Ex-OpenAI researcher makes first public appearance since joining Tencent
Writer: Yu Yuanfan | Editor: Lin Qiuying | From: Original | Updated: 2026-01-12
“Recently I’ve been busy building models and products. It feels great to be back in China.”
Yao Shunyu, a former OpenAI researcher and now chief AI scientist in Tencent’s CEO/President Office, made his first public appearance since taking up the position at the AGI‑Next Summit on Jan. 10.
Born in 1998, Yao graduated from China’s prestigious Tsinghua University’s Yao Class and Princeton University before joining OpenAI in 2024. As a core researcher on the team, he focused on developing AI agents.
In May 2025, Yao was named in MIT Technology Review’s “35 Innovators under 35” China List, becoming its youngest honoree. In December, Shenzhen-based Tencent announced that it had appointed him chief AI scientist in the Office of the CEO and President. He will report directly to president Martin Lau.
Yao also heads Technology Engineering Group’s AI Infra and LLM departments and reports to the group’s president Lu Shan.
Clear model divergence between To-C and To-B markets
In his first public remarks since joining Tencent, Yao said that two major forms of model divergence are becoming increasingly apparent. First, there is a clear split between consumer-facing (To-C) and enterprise-facing (To-B) models. Second, differences are emerging in vertical integration strategies and in how models are layered with applications.

Photo from WeChat official account "深视新闻"
Using ChatGPT as an example, he said that for most consumers, high-level intelligence is not always necessary and many users do not perceive significant improvements compared with a year ago. By contrast, in enterprise scenarios, higher intelligence typically yields higher productivity. He predicted that in the enterprise market, the performance gap between leading models and slightly weaker alternatives will continue to widen.
He also emphasized that the capabilities required at the model layer are fundamentally different from those at the application layer. In enterprise and productivity-focused scenarios, larger-scale pre-training is especially critical.
Yao described Tencent as a company with a strong consumer-facing DNA.
“We think about how today’s large models — or the broader development of AI — can deliver greater value to users,” he said.
Agent development in To-B scenarios not slowing
Yao believes that the development of AI agents in enterprise scenarios is going upward, with no indication of slowing down.
“As long as pre-training continues to scale, and post-training keeps improving performance on real-world tasks, agents will become increasingly intelligent — and that will translate into growing value,” he said.
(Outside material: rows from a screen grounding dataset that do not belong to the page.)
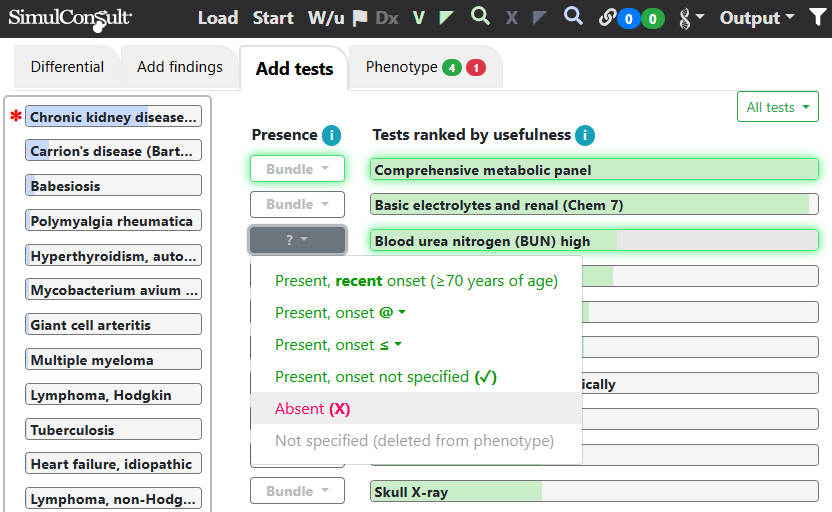Switch to the Differential tab

[67, 67]
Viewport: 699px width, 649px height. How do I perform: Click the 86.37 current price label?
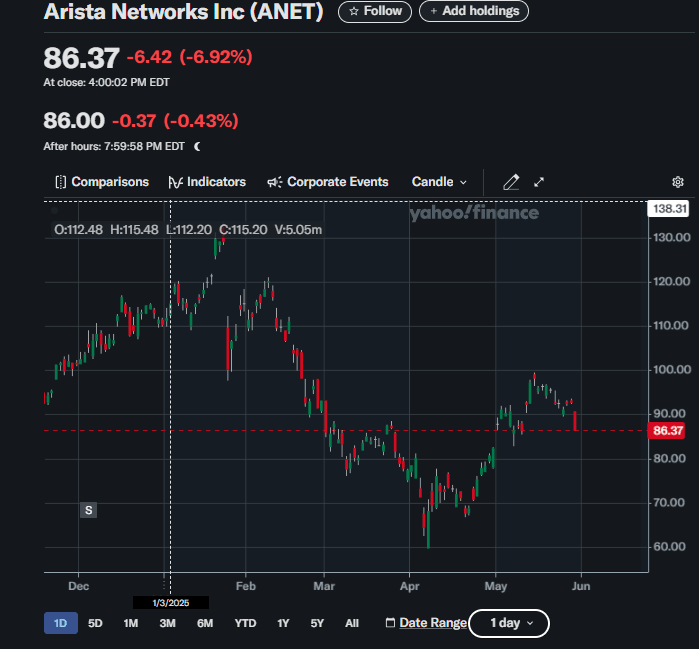(x=667, y=431)
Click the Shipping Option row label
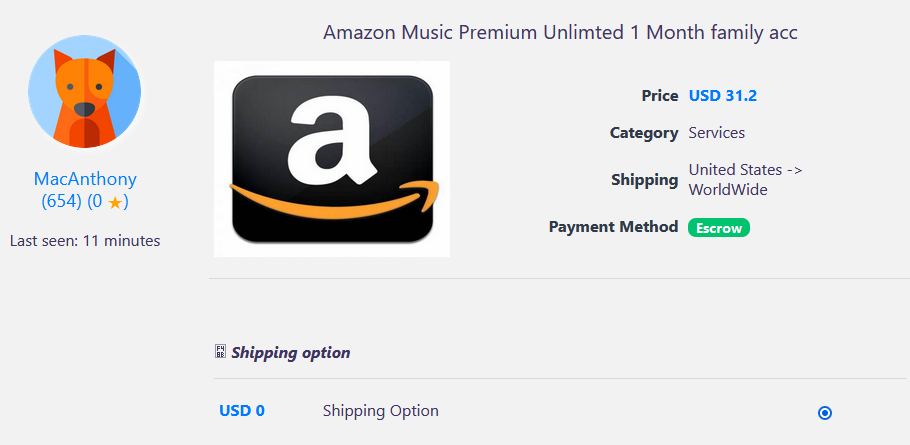The image size is (910, 445). 380,411
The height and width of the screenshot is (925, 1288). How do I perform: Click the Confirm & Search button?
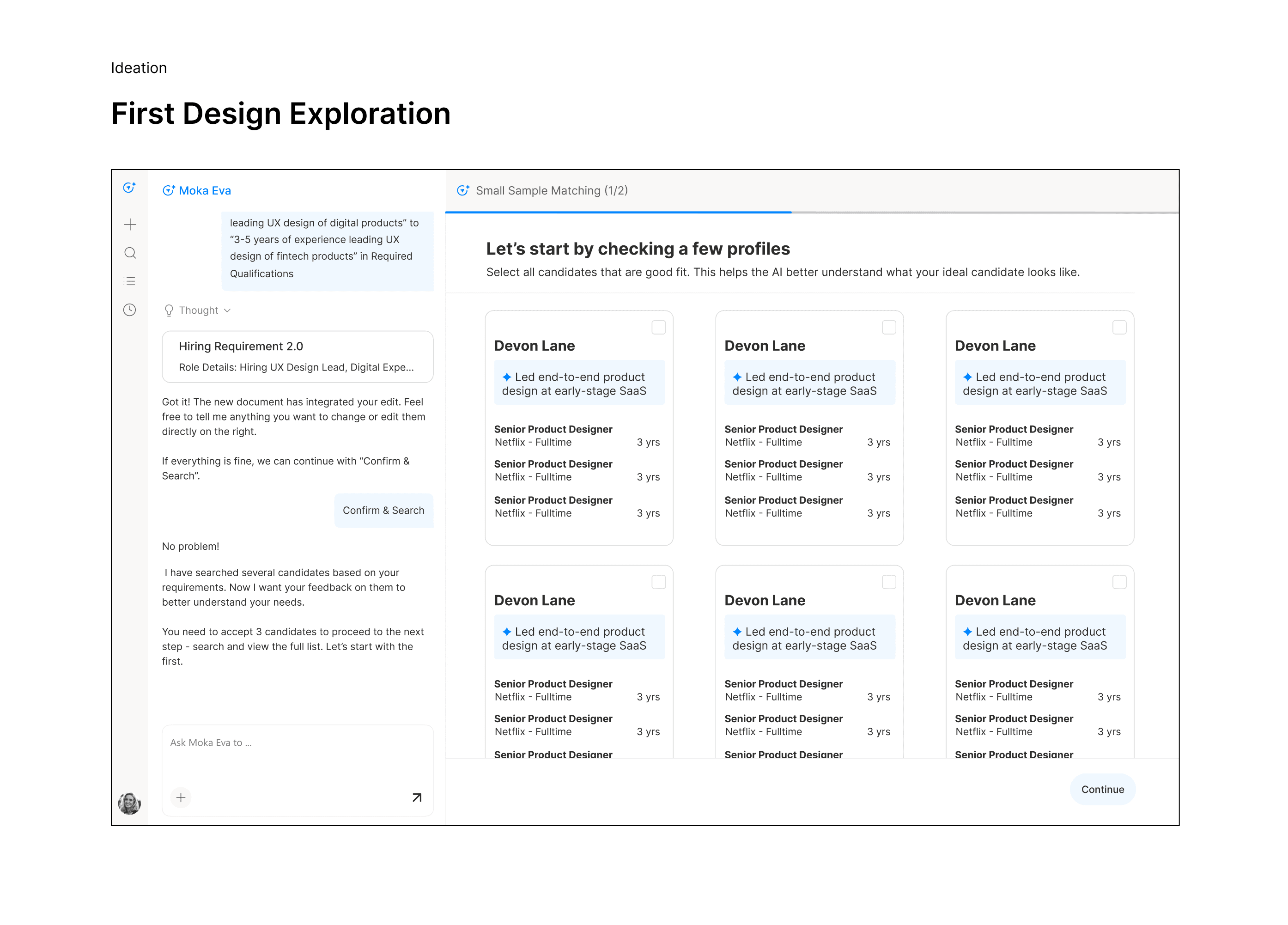tap(383, 511)
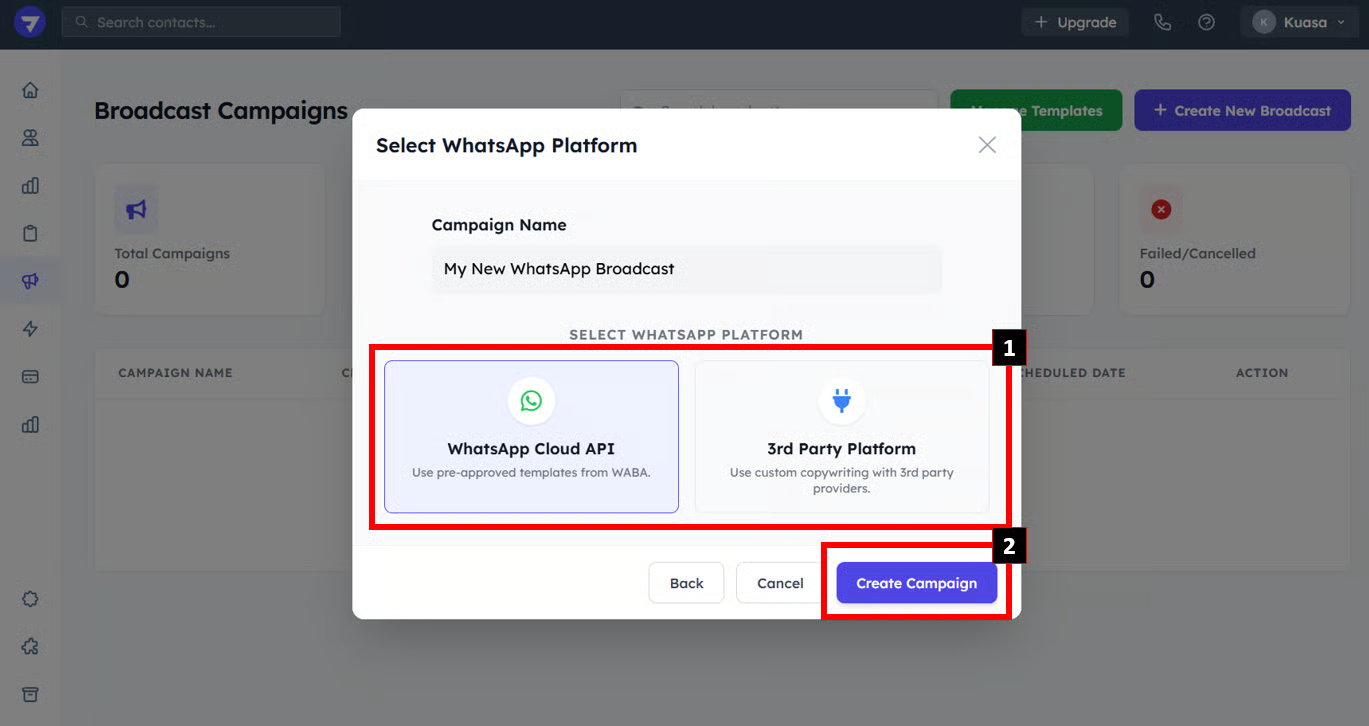Click the phone icon in top bar
Image resolution: width=1369 pixels, height=726 pixels.
click(1162, 22)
When asked how agents can generate real economic value, Yao said the bottleneck often lies not in the models themselves, but in the environment and education.
Drawing on his experience as an intern at Scale AI, he said that even without further improvements in model capability, simply deploying existing models across diverse enterprise environments can already create substantial economic value.
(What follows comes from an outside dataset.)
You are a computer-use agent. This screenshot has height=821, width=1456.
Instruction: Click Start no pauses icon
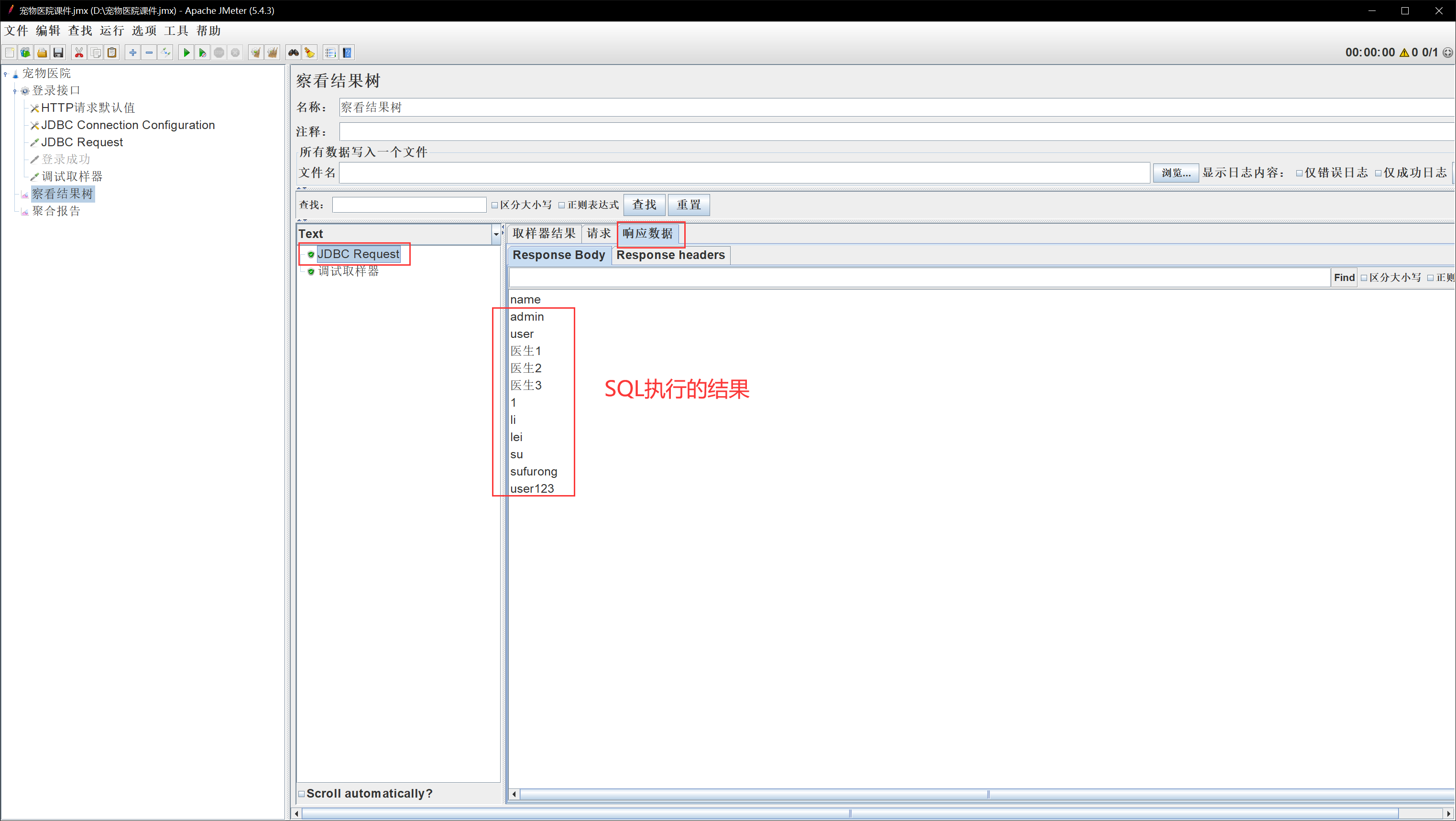[x=202, y=53]
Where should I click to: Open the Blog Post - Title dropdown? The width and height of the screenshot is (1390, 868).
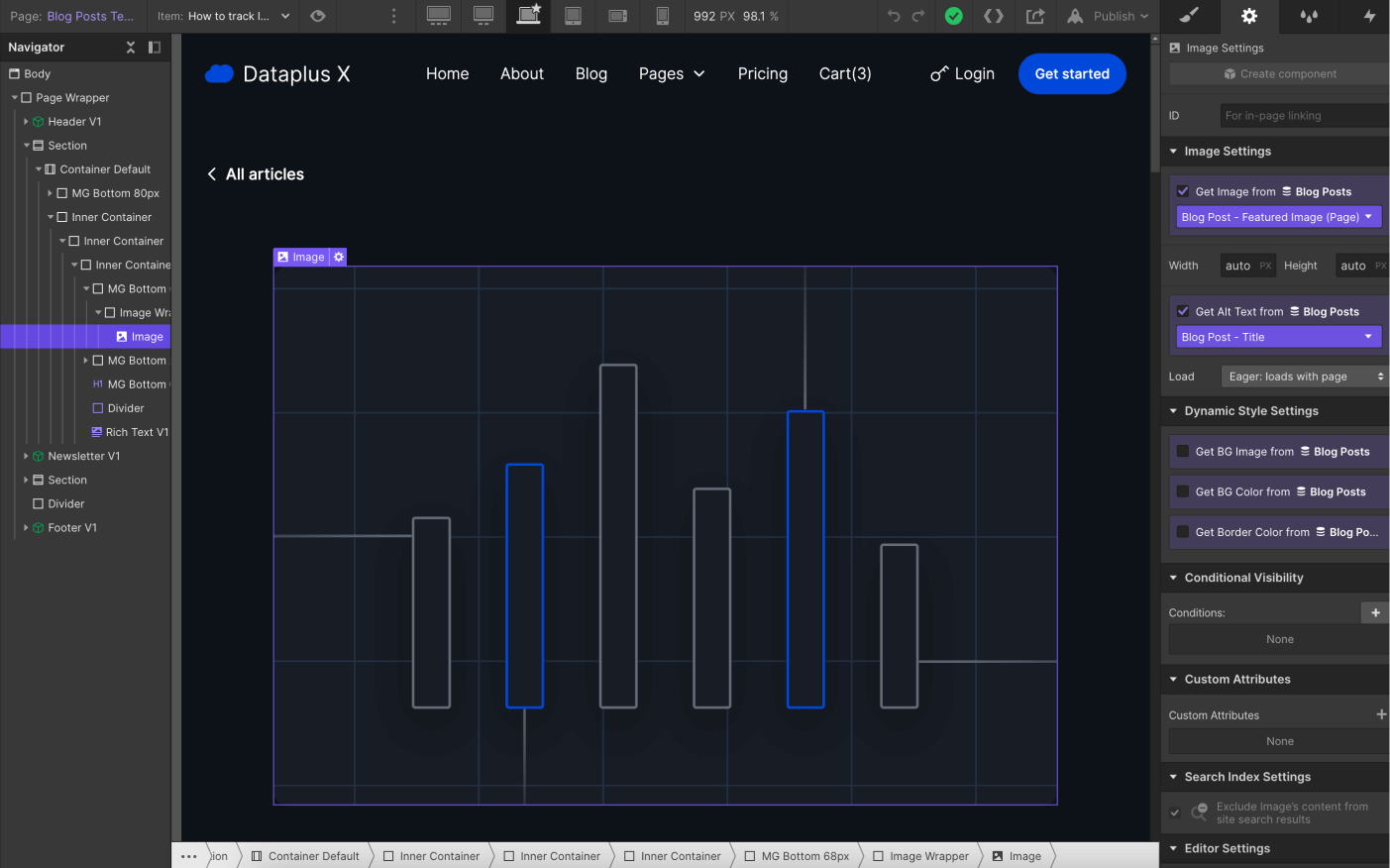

“Education is extremely important,” he said. “The gap between people is widening — not because AI is replacing jobs, but because people who know how to use tools are replacing those who don’t.”
In Yao’s view, one of the most meaningful tasks in China today is educating the public to use AI tools more effectively, thereby closing this cognitive gap.
Chinese AI teams could reach the global top tier
Yao is optimistic that a Chinese AI company could join the global top tier within three to five years, noting that China has already proven strengths in technological replication and localized optimization in industries such as manufacturing and electric vehicles.
He identified three major challenges that Chinese AI teams still face: bottlenecks in compute and chip-related technologies such as lithography machines, the relative immaturity and limited internationalization of the enterprise market and, perhaps most importantly, the cultivation of a culture that embraces risk-taking and supports frontier research.
As for where the next paradigm-shifting innovation might emerge, Yao says OpenAI is still the most likely candidate. Despite the impact of commercialization on its innovation DNA, the company’s fundamental advantages remain intact.